For a few decades now, Silicon Valley stands for technological progress and disruption, born from a mixture of freedom-loving hippies and libertarian entrepreneurs in the 1980s and their shared distrust of government, along with a belief that technology is the key to a better world. They laid the foundation for the culture that still pervades Silicon Valley today and makes it so successful. Since then, the digital revolution has fundamentally changed the situation, creating the world's most valuable companies – particularly tech giants and social media companies, which have become an integral part of our smartphone-dominated lives.
But a virtual world controlled by tech companies like Meta naturally also harbors dangers: without democratic control, there is a risk that virtual existences will simply be wiped out at the click of a mouse. The alternative would be a decentrally organized Metaverse that guarantees freedom for the individual without making him a plaything for private or state forces.
Zuckerberg therefore plans for the Metaverse to be run not just by his company, but as an open internet for different companies to build on, offering people their own experiences. Some of the virtual experiences already exist in some form, but they are all independent and have not yet been seamlessly linked.
Belief in technological progress is enormous
Silicon Valley's technological elite are at the forefront of this evolution, rolling out droves of disruptive ideas that have the potential to change our lives forever. Anyone who dismisses Zuckerberg's visions as unrealistic dreams of the future ignores the belief in technological progress that is inherent in Silicon Valley.

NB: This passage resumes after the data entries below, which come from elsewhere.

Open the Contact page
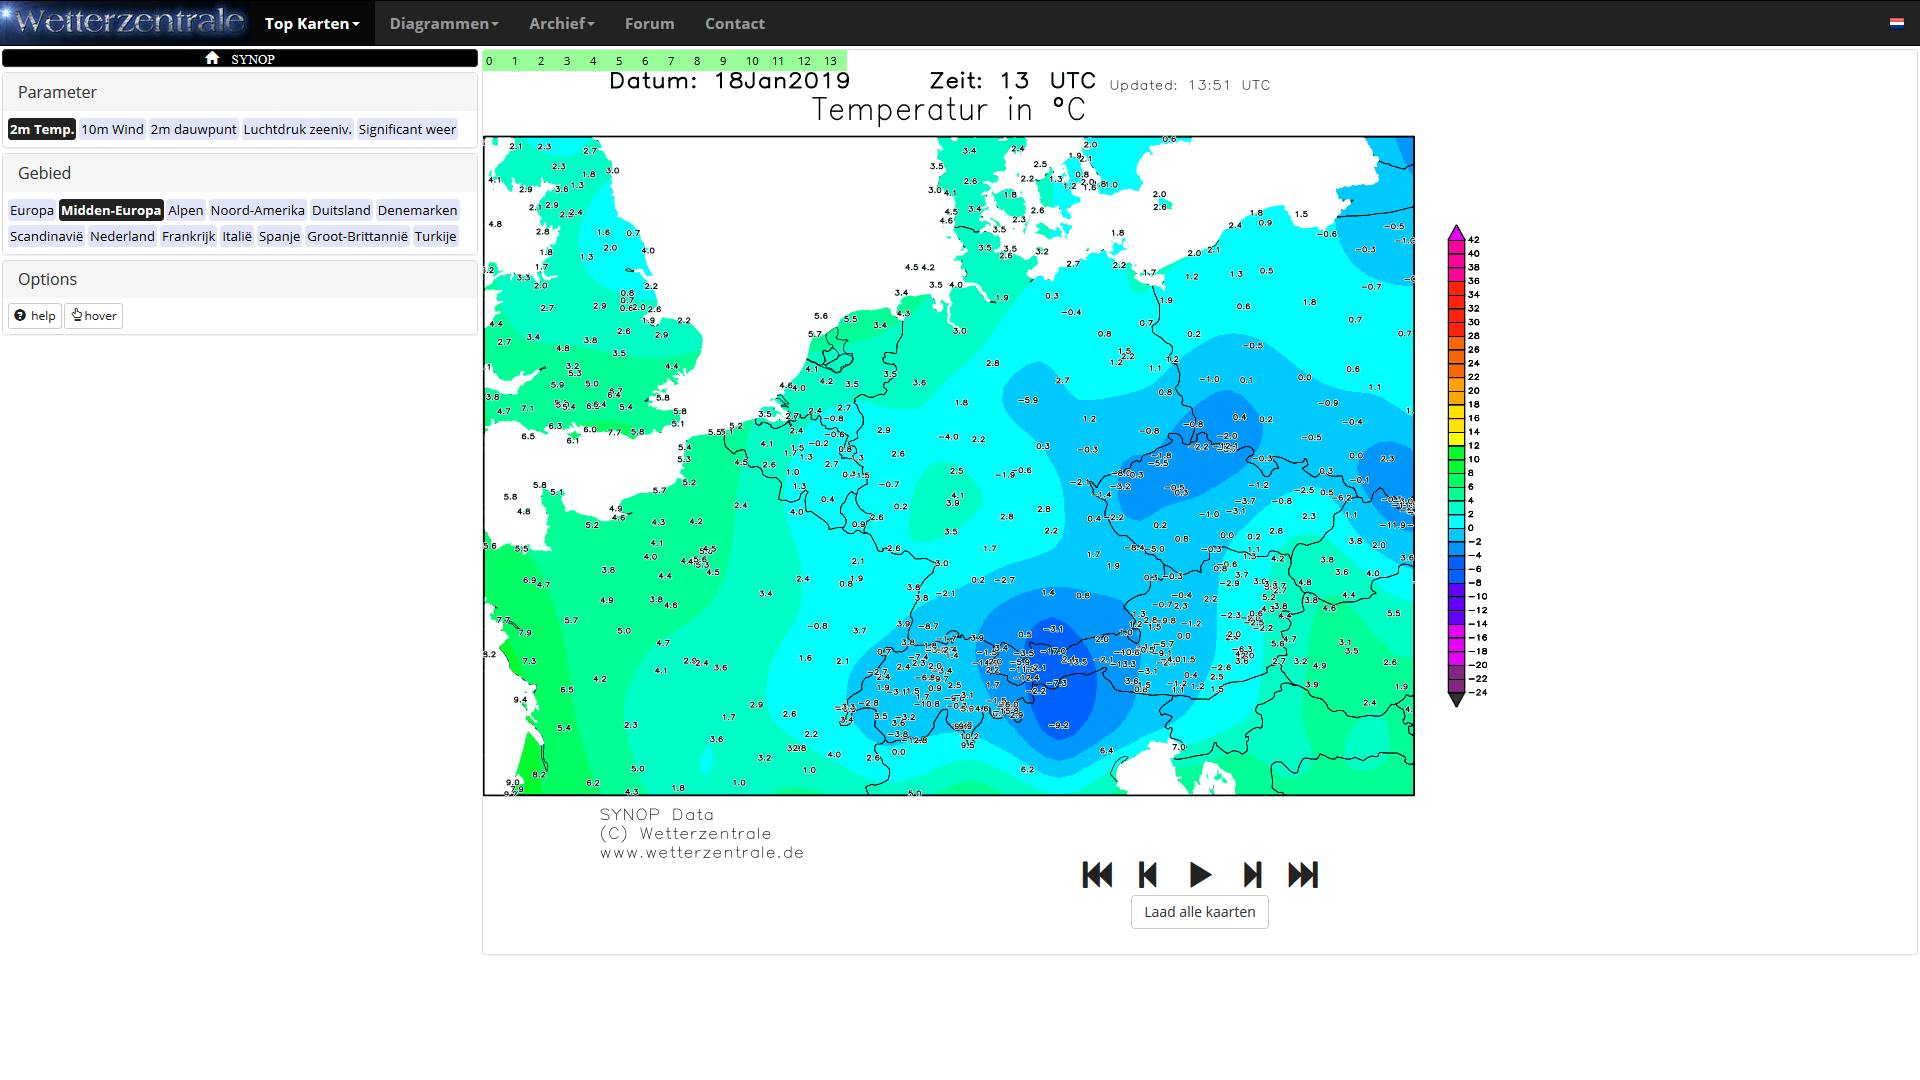Viewport: 1920px width, 1080px height. pyautogui.click(x=734, y=23)
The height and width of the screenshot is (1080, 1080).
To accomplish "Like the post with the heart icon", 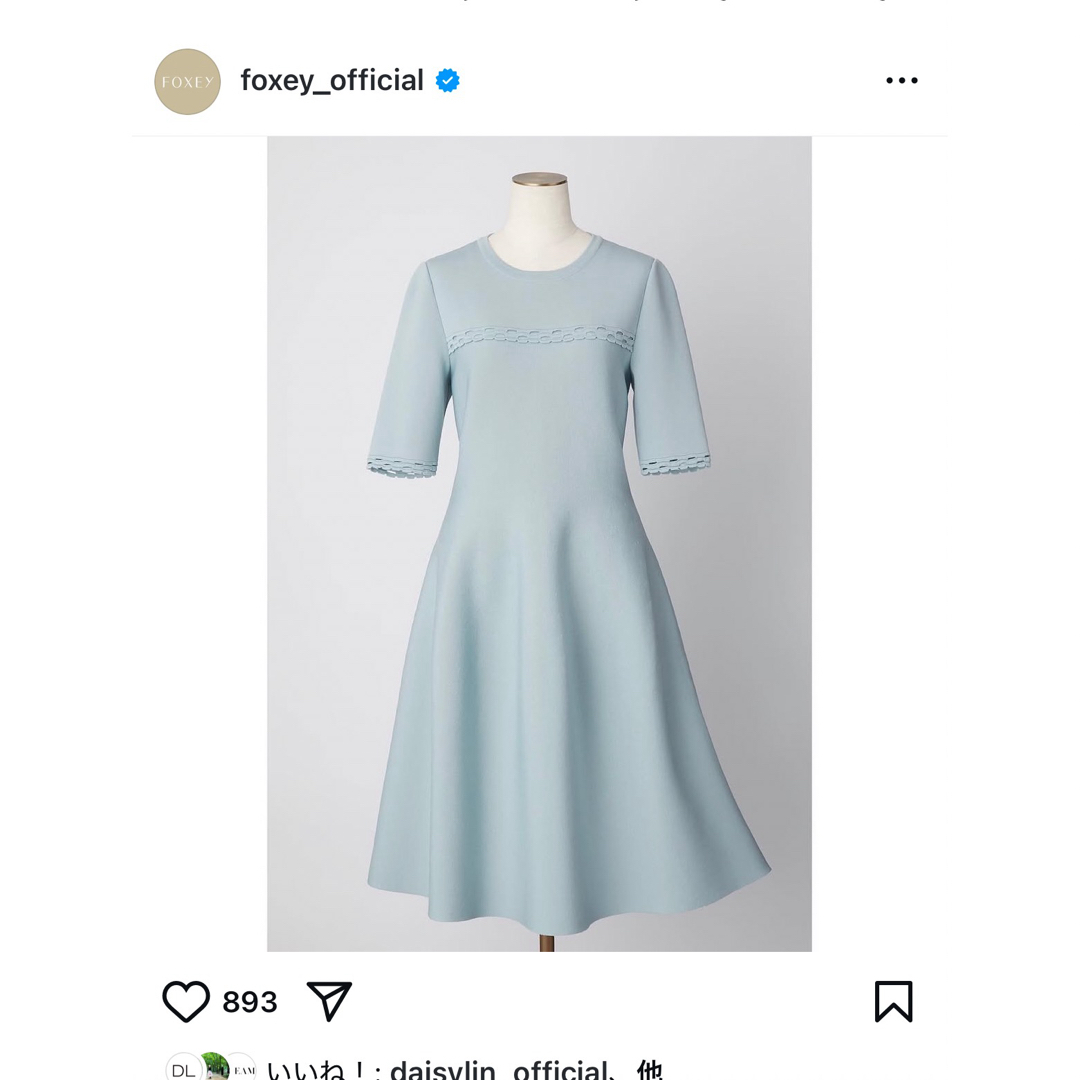I will click(x=186, y=1001).
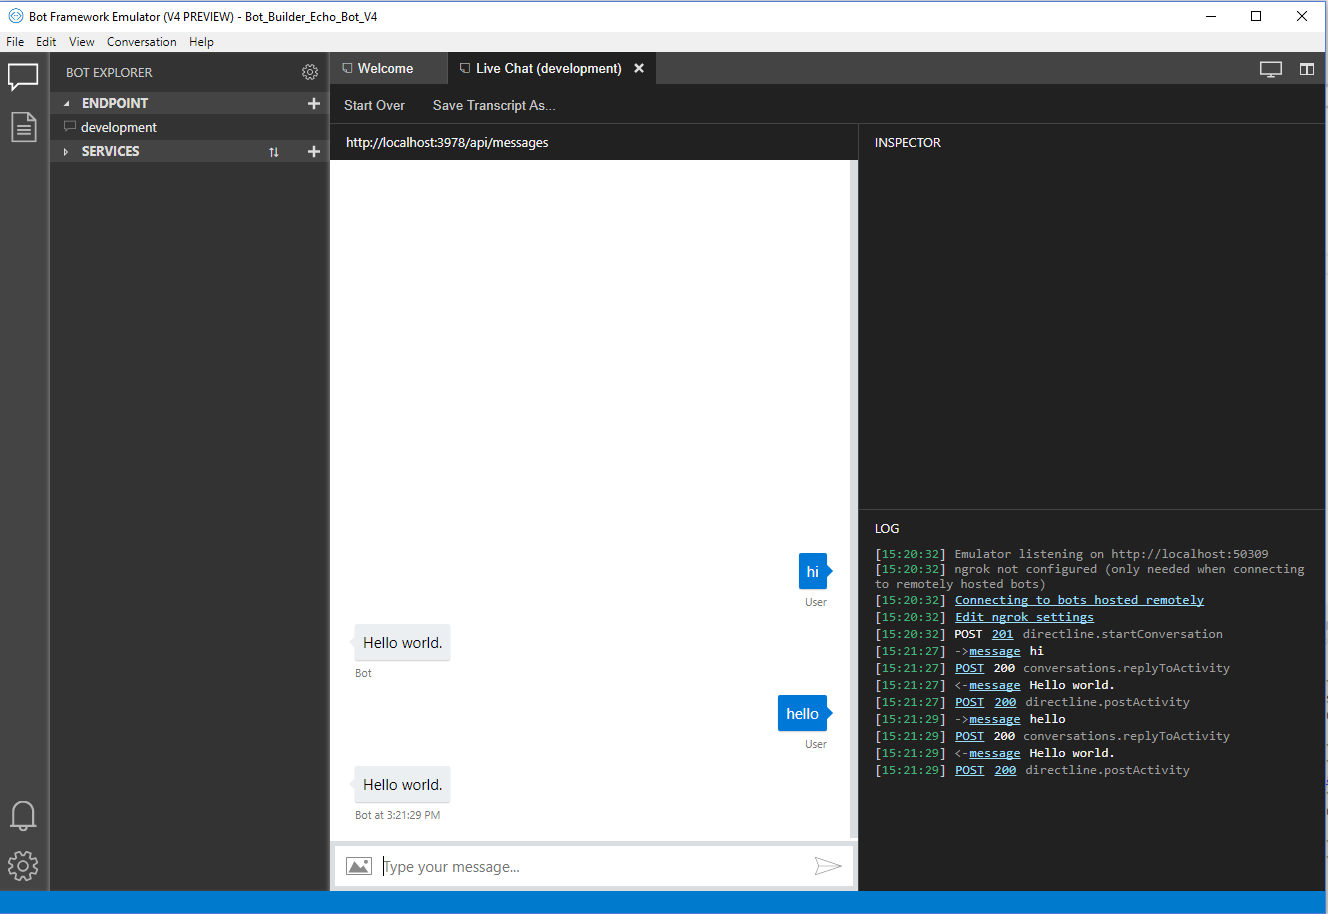The width and height of the screenshot is (1328, 914).
Task: Expand the SERVICES tree
Action: coord(67,151)
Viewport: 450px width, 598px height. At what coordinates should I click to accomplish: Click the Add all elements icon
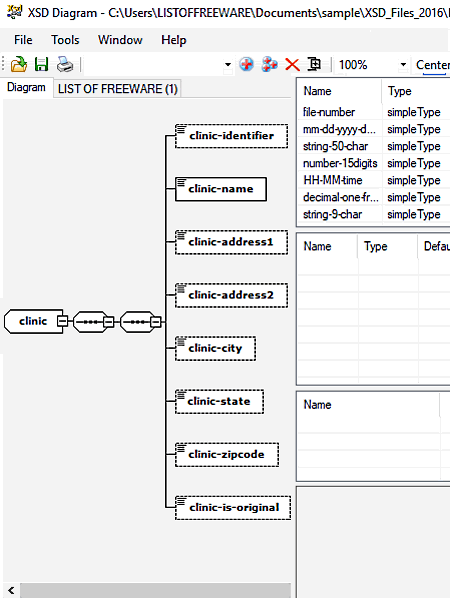coord(269,64)
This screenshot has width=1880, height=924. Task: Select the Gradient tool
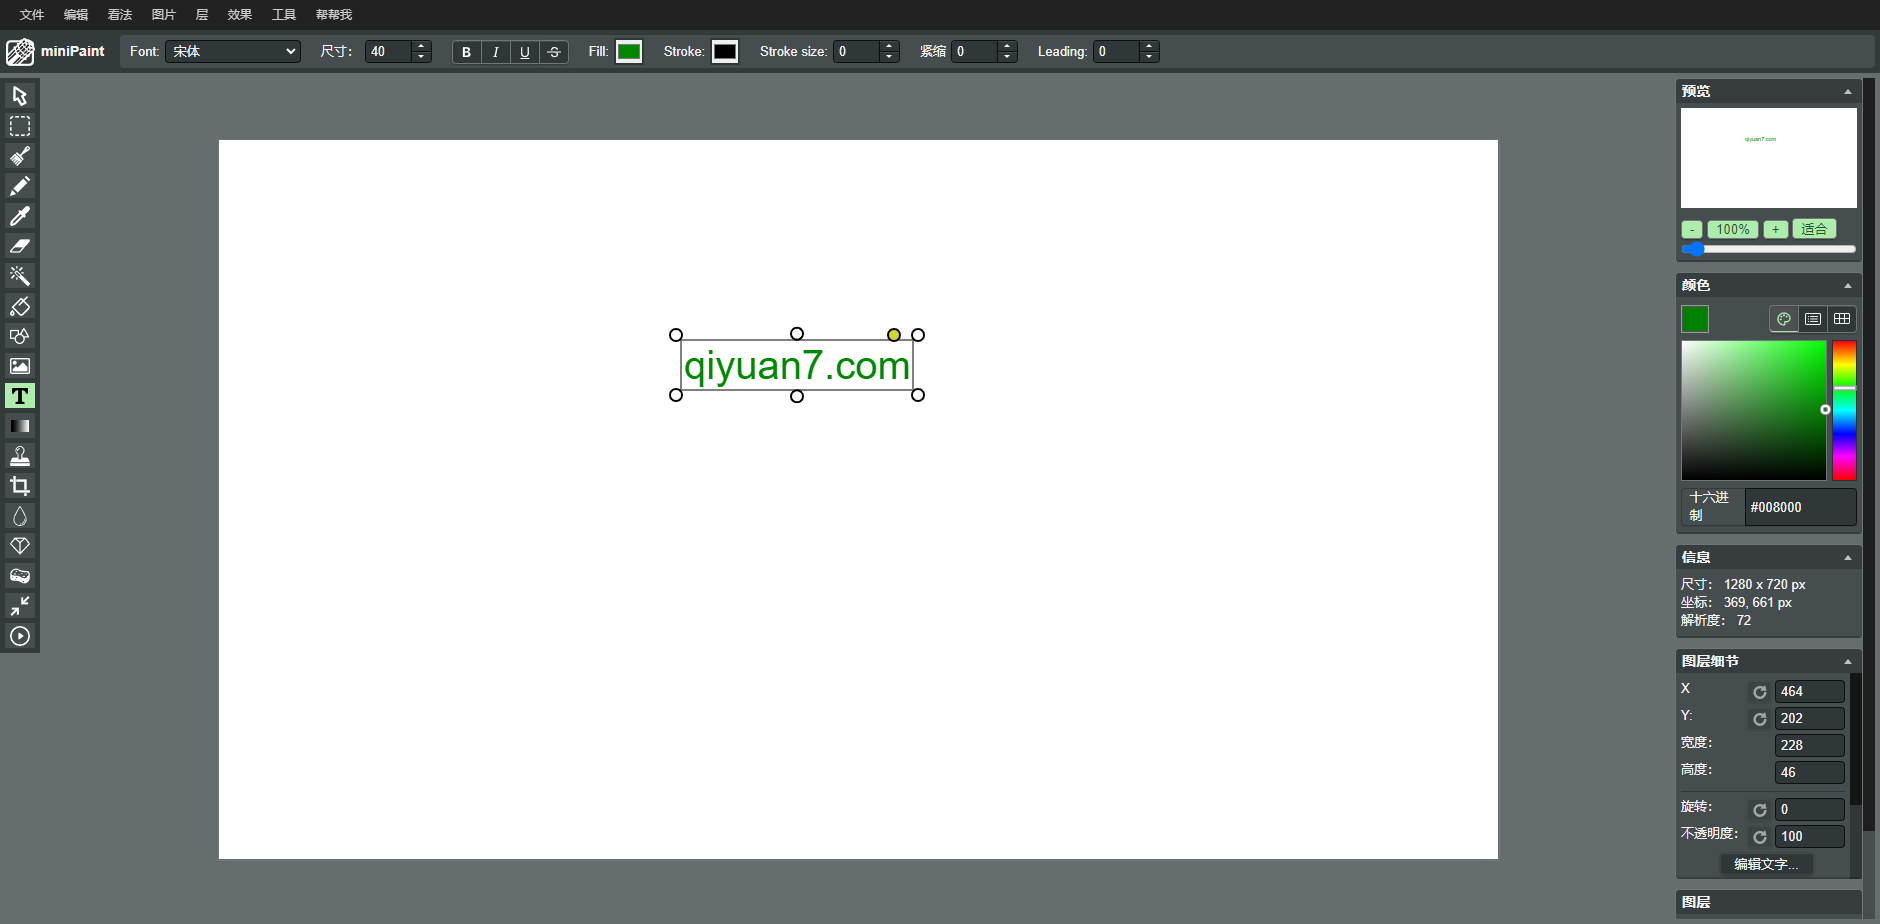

Zuckerberg’s announcement of the “AI Research Super-Cluster” (RSC), which is planned to be the fastest AI computer in the world when it is fully developed mid of this year, is a good example. Not to mention that Meta's researchers are already using computers to make digital systems understand what's happening and what's being said in videos, stating that “developing the next generation of advanced AI will require powerful new computers capable of quintillions (a thousand raised to the power of six) of operations per second”.
The company already started using RSC to train large models in natural language processing (NLP) to understand more languages, dialects, and accents to build entirely new AI systems that can, for example, power real-time voice translations to large groups of people, each speaking a different language, so they can seamlessly collaborate on a research project or play an AR game together. The supercomputer is, in addition, said to enable speech recognition even in challenging scenarios with lots of background noise, such as parties or concerts, and intends to identify harmful content on its platforms faster, since “taking up a stance” has been added in the past two years as another component, to gain the trust of consumers, for example, in the form of statements, comprehensive CSR measures or sustainability initiatives.
The Metaverse can most likely only be accessed initially with a Facebook account and a virtual reality headset – preferably from Meta's Oculus brand – so that Facebook can link identities to a profile and collect valuable usage data. It is expected to grow and expand over time, even if it starts out as a simple virtual reality alternative right now. It is believed to grow into a gigantic part of everyday life in the coming decades.